--- Problem requirements ---
Answer with a number only, stating how many lines of the records hold the word "blue".

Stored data
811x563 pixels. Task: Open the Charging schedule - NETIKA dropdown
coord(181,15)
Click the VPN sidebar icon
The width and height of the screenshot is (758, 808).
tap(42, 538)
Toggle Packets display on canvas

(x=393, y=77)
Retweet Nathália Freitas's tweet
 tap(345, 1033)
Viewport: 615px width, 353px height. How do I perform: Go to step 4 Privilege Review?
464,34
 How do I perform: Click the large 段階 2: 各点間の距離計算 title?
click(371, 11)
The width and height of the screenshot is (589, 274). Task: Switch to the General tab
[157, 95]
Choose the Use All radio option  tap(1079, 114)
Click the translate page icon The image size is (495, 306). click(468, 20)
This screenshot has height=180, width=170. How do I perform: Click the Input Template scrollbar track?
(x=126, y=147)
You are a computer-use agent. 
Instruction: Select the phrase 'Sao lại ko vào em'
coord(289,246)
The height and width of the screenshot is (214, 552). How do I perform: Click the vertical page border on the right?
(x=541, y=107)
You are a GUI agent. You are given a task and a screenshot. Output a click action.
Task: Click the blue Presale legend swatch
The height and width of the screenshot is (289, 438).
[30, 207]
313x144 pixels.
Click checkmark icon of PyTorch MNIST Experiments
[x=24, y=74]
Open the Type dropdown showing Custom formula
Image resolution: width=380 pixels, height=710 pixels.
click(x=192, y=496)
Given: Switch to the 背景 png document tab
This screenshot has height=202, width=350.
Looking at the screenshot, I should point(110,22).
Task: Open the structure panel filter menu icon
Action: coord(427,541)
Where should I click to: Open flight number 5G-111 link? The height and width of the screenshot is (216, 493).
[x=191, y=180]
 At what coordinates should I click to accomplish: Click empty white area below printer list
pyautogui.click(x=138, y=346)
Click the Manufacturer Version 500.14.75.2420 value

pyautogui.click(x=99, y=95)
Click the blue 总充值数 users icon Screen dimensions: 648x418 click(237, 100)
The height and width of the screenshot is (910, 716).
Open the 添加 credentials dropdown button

--- Output of the exercise ---
2